_TESTO DELLA PAGINA_
※ ※ ※

Olio Italico, tanti teatrini per nulla Intanto a soffrirne è tutta la filiera

Tanto tuonò che piovve… così Socrate in una frase oramai divenuta celebre. Fa solo ridere, per non piangere a dirotto, questo teatrino che da giorni si stanno scambiando “amorevolmente” le varie associazioni di categoria che “dovrebbero” promuovere, divulgare e soprattutto difendere l’olio extravergine italiano

04 luglio 2018 | 17:38
di Fausto Borella
Per fortuna che Gino Veronelli è morto da più di due lustri, altrimenti se il suo stato conservativo gli desse la possibilità di girarsi nella sua splendida bara nel cimitero di Bergamo, diventerebbe un girarrosto perpetuo.



Ma davvero voi presidenti, direttorini, consiglieri, responsabili di quell'ente, quell’associazione, quell’unione e quant’altro, volete offendere l’intelligenza delle centinaia di migliaia di produttori seri che costellano il nostro meraviglioso Paese? E davvero credete che noi, che facciamo comunicazione da anni, per raccontare un olio, vero, puro, artigianale, quell'olio che esce dalle oltre cento milioni di piante sparse in 18 regioni italiane, non sappiamo che questo sia solo “tanto rumore per nulla”?

※ ※ ※

_VOCI FORNITE_
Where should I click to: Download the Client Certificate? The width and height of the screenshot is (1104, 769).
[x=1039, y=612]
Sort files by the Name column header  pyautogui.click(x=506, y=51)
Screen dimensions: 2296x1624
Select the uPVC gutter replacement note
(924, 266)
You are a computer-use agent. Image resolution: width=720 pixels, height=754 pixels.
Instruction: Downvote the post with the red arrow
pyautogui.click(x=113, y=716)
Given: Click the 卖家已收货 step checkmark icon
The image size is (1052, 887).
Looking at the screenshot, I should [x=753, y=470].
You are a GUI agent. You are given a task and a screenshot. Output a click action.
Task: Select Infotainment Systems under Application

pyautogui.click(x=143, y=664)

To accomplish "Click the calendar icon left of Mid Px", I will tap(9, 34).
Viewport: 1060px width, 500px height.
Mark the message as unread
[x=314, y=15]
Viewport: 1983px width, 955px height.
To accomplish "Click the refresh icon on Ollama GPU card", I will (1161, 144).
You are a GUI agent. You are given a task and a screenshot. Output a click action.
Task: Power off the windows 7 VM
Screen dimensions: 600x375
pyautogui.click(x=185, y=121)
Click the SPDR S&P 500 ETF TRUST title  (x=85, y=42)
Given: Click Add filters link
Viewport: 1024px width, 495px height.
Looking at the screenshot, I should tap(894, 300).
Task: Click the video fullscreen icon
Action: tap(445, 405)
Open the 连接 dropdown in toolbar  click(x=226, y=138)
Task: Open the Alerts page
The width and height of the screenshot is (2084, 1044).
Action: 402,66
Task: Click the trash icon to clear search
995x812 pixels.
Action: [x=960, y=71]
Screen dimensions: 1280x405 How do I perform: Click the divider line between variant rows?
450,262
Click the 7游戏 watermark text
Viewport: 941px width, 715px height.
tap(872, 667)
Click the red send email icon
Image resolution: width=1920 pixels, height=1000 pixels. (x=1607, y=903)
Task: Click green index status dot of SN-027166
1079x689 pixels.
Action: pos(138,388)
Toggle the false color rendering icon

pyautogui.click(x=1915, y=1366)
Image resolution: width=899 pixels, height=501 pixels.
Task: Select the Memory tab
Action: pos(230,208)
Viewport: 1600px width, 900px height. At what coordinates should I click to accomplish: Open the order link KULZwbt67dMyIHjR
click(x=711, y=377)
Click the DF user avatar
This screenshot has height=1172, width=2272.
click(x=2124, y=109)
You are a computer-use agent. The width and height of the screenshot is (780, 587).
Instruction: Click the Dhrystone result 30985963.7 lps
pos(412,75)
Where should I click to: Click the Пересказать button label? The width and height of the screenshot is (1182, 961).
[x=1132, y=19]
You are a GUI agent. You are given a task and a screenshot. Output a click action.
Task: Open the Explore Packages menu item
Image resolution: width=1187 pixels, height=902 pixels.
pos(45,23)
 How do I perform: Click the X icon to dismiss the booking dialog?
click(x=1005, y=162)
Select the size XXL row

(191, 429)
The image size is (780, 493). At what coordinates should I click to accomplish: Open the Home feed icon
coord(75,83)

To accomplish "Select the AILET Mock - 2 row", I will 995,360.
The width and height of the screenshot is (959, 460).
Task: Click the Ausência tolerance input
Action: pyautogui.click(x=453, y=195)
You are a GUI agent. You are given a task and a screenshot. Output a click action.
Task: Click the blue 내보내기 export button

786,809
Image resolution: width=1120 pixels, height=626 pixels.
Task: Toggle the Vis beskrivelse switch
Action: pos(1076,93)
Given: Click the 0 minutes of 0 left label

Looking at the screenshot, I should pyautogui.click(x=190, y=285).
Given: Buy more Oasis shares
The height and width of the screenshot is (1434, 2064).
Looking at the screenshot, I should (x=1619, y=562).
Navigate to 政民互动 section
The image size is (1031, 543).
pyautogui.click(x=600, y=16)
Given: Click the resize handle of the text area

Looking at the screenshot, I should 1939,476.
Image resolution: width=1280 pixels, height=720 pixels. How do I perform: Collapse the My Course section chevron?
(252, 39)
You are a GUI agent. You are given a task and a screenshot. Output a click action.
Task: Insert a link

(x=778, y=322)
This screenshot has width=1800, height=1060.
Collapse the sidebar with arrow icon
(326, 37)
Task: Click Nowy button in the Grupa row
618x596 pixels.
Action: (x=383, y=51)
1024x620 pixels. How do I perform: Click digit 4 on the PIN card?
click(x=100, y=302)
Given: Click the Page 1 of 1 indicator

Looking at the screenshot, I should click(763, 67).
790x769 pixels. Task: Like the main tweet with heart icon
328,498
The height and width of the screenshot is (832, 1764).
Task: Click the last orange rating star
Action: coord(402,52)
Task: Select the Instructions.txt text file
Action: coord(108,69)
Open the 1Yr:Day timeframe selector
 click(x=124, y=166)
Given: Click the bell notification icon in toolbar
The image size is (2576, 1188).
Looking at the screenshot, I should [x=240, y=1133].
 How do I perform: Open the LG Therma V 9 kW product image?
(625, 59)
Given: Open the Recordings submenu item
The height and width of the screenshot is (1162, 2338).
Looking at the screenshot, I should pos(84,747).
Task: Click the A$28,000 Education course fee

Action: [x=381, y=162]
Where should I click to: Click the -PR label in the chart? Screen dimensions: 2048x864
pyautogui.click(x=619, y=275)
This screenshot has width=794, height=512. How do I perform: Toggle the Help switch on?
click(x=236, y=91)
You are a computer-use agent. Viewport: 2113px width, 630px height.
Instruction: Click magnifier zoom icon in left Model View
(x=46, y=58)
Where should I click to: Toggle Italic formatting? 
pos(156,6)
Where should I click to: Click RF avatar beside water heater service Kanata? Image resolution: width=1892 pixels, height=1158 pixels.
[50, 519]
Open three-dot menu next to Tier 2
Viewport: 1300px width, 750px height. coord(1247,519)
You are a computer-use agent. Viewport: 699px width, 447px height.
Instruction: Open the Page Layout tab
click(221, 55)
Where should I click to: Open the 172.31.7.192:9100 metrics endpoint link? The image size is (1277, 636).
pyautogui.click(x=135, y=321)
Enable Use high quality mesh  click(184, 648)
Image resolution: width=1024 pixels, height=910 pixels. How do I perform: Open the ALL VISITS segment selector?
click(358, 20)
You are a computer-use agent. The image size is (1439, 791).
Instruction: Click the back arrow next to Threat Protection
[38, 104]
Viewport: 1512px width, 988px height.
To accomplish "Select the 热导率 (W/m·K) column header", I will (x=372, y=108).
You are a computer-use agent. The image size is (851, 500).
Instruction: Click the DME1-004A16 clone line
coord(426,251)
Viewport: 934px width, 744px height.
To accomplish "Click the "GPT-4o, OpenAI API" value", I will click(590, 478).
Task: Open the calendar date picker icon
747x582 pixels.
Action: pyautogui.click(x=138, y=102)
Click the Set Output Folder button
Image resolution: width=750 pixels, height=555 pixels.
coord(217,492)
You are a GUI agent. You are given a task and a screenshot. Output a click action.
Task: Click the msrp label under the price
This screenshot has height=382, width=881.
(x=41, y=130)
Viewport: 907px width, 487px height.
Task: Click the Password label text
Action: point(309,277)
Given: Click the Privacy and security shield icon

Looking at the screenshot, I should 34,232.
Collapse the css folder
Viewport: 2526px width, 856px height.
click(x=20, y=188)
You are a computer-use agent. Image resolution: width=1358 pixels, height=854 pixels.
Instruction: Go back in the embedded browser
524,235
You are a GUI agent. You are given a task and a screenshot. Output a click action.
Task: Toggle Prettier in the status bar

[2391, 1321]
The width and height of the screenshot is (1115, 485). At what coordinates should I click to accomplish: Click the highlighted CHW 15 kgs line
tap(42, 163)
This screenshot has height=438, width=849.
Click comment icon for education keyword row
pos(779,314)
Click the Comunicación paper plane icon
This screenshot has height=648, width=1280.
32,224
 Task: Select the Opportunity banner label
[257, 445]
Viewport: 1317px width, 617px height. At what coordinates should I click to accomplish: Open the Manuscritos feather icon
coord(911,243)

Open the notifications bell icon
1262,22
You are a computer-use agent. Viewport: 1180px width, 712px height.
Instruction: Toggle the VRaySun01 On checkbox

※ ※ ※

_PROBLEMA DA RISOLVERE_
Ricopia dall'articolo sull'olio italiano il passo che va da "Tanto tuonò che" a "un girarrosto perpetuo.".

_LA RISPOSTA_
Tanto tuonò che piovve… così Socrate in una frase oramai divenuta celebre. Fa solo ridere, per non piangere a dirotto, questo teatrino che da giorni si stanno scambiando “amorevolmente” le varie associazioni di categoria che “dovrebbero” promuovere, divulgare e soprattutto difendere l’olio extravergine italiano

04 luglio 2018 | 17:38
di Fausto Borella
Per fortuna che Gino Veronelli è morto da più di due lustri, altrimenti se il suo stato conservativo gli desse la possibilità di girarsi nella sua splendida bara nel cimitero di Bergamo, diventerebbe un girarrosto perpetuo.